The Organization of the Petroleum Exporting Countries met in Vienna on Wednesday and agreed to keep its oil production unchanged, with the 11 OPEC members subject to curbs aiming to maintain output at 4.2 million bpd below their September 2008 production levels.

OPEC oil output has increased this year, despite promises to restrain production, and the IEA said the group pumped 55,000 bpd more in August than in July, taking OPEC-11 compliance with promised cuts down to 66 percent from 68 percent in July.


The IEA estimated total OPEC supply at 28.81 million bpd in August. It kept its estimates of non-OPEC oil supply unchanged at 51 million bpd for 2009 and at 51.5 million bpd for 2010.

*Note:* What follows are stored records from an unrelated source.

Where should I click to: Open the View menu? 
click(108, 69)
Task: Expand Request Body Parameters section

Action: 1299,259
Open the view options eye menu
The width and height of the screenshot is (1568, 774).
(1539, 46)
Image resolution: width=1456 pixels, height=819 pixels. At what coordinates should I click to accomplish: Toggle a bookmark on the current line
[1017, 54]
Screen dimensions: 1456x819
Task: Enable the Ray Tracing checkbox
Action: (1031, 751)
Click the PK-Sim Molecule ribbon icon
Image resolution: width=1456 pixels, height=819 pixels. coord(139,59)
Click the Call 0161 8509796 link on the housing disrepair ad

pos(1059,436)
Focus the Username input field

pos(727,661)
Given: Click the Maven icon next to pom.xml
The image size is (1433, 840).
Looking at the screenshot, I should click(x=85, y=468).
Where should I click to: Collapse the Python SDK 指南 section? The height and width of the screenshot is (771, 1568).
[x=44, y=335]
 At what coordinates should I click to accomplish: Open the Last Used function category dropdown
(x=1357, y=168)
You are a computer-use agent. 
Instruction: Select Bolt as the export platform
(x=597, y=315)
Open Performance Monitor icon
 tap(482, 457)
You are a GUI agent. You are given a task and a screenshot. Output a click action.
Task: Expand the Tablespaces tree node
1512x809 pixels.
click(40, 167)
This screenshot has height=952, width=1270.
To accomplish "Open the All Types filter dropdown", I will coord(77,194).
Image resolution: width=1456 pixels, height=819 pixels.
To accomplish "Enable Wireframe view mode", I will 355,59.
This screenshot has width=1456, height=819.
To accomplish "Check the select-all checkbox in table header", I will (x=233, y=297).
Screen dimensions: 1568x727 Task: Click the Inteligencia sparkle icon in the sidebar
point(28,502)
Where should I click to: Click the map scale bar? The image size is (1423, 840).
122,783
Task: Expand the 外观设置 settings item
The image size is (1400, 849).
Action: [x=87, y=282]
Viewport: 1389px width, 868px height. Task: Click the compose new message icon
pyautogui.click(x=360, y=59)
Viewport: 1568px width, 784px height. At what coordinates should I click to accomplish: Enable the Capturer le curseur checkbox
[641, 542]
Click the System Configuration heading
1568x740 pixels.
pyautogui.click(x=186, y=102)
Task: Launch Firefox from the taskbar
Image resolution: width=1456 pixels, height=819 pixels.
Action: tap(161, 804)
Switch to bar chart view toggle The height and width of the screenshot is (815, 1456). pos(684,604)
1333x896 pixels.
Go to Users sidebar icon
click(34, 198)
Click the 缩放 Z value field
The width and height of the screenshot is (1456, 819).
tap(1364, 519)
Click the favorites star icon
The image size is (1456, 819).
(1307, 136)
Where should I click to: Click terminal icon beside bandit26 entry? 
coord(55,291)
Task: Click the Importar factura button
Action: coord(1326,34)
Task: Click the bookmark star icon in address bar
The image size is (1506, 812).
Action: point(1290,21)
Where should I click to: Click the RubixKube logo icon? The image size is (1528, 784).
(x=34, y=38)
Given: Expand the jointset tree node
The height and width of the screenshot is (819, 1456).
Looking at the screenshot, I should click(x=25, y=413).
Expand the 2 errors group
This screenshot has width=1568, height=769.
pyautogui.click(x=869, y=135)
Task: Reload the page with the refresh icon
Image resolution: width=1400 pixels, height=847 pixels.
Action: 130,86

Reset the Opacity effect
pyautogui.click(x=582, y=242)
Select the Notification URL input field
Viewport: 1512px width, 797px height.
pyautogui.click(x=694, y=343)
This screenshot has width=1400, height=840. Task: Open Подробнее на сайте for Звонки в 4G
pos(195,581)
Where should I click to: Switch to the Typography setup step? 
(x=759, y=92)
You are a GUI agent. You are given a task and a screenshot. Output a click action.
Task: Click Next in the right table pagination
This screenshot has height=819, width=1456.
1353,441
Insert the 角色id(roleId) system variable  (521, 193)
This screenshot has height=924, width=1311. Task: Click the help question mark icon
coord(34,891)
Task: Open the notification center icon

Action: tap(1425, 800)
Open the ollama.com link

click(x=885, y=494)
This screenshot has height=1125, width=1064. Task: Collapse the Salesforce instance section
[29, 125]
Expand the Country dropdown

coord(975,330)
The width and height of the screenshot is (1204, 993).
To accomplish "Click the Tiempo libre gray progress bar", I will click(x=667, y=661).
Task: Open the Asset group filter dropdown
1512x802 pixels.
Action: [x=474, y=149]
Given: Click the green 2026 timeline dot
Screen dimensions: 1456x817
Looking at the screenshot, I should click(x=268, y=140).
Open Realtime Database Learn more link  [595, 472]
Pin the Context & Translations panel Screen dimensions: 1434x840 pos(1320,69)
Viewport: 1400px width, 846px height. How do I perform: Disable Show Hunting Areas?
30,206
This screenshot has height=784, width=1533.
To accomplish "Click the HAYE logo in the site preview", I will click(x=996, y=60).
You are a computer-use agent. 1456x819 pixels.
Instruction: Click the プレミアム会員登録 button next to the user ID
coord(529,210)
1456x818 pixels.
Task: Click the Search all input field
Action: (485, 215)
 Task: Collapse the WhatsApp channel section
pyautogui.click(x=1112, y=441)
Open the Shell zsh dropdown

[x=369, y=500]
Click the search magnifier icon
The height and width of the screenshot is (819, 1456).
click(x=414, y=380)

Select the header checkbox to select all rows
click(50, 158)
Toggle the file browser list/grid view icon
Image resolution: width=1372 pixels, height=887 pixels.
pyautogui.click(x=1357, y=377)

Oil prices have rallied strongly this year with investors focusing more on the prospect of economic recovery and rising stock markets than on the immediate supply and demand fundamentals of the oil market, analysts say.

Benchmark U.S. light crude oil futures were up 60 cents per barrel at $71.91 by 5:40 a.m. EDT on Thursday, more than double the 2009 low of $32.70 reached in January.

Harry Tchilinguirian, oil analyst at BNP Paribas, said the IEA report confirmed the consensus in the oil market.

The bottom line is that we are seeing a contraction of more than 2 percent in consumption this year, but demand will recover as we get positive economic growth in 2010, he said.

The IEA said oil stocks in the big developed countries of the OECD were unchanged at the equivalent of 61.8 days of demand at the end of July, 4.6 percent higher than a year ago.

Fyfe said this level of stock cover was unusually high but had to be seen in the context of the deep economic downturn.

It is a slightly misleading measure when you are in such an exceptional global economic recession situation.

The IEA said the supply of middle distillates such as heating oil and diesel was high and future oil price direction would hinge partly on how long this persisted.

There is quite frankly an overhang of middle distillate, which partly brings into question the durability of the industrial turnaround, he said, noting that use of these products correlated fairly closely with economic activity.

That says to us that certainly in the OECD countries, economic turnaround is muted at best.